Previous studies have found that maternal obesity may play a role in transmitting obesity- and diabetes-causing traits across generations. Studies in humans have also associated body mass index of the mother and father with that of young and grown children. "We examined whether paternal obesity induced by high-fat diet exposure affected the metabolic status of offspring through epigenetic changes to the adiponectin and leptin genes," the researchers wrote. "Furthermore, we investigated whether a normal diet for multiple generations abolished such epigenetic changes after paternal HFD exposure before conception."

The researchers found that while a mother's high-fat diet during pregnancy had a greater impact on obesity and metabolic changes in offspring, a father's consumption of a high-fat diet compounded these effects. The changes occurred in both male and female offspring.

The research team also saw a difference in the number of generations it took to correct the metabolic changes caused by high-fat diet intake by mothers and fathers. When offspring of the high-fat diet-fed males were given a control diet, the metabolic effects of the high-fat diet exposure were diminished. When the next generation was given a control diet, the metabolic effects were completely abolished. However, when mothers consumed a high-fat diet during pregnancy, it took three generations of control diet feeding (through the great-grand generation) to erase the effects of that exposure.

The cause of the metabolic changes that occur following paternal over-nutrition and the reversal of these effects after control diet feeding in subsequent generations is unclear.
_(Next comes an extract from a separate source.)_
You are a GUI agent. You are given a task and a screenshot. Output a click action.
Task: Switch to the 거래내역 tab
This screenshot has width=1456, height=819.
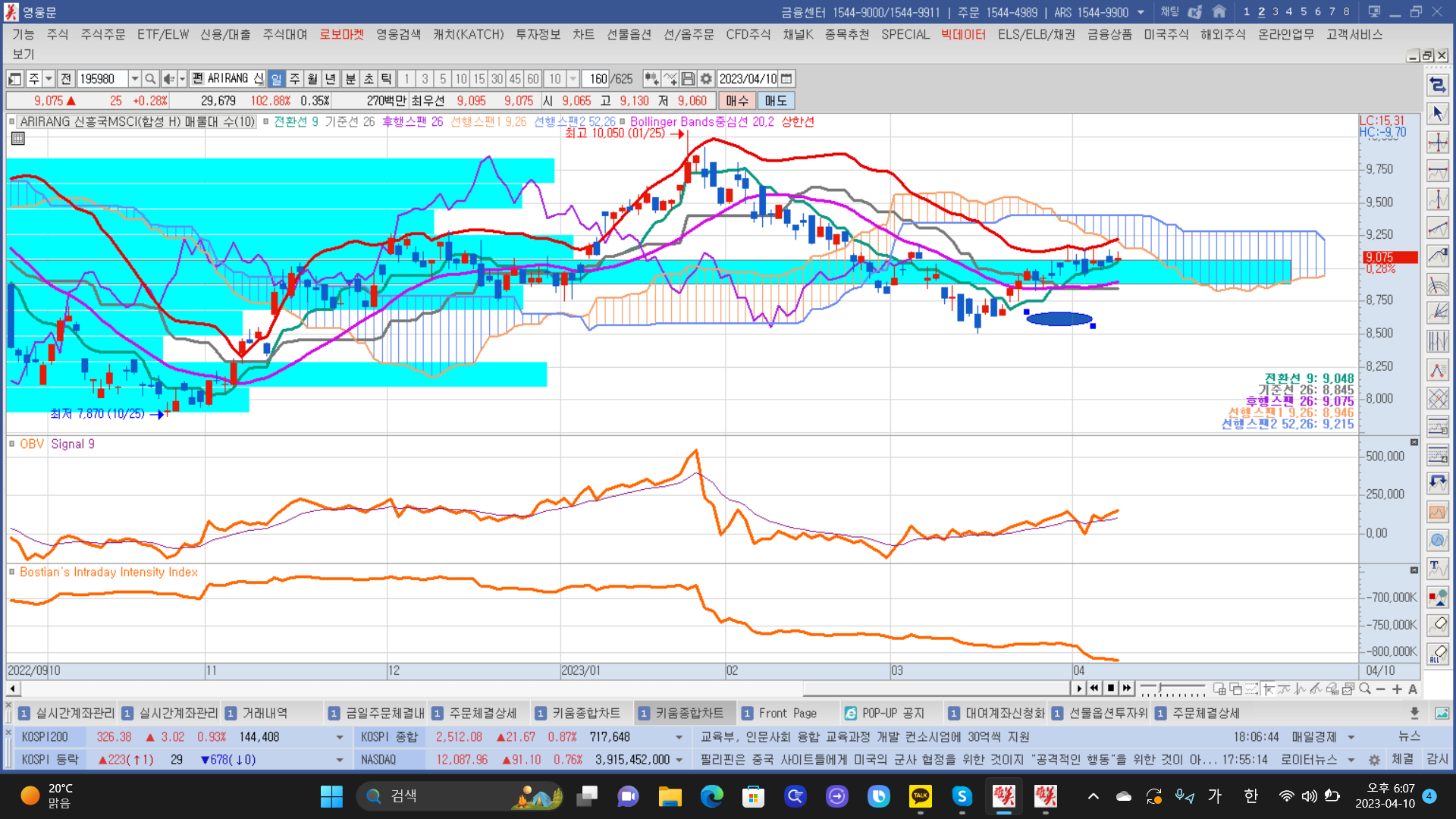click(x=265, y=713)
Environmental factors that affect the development of the first-generation fetus may directly affect its developing germ cells (which will become the next generation) or the fetus could transfer genetic changes that it experiences into its germ cells.

"Understanding how epigenetic mechanisms contribute to the transgenerational transmission of obesity and metabolic dysfunction through paternal and maternal lineages is crucial for the development of novel early detection and prevention strategies for programmed metabolic syndrome," the researchers wrote.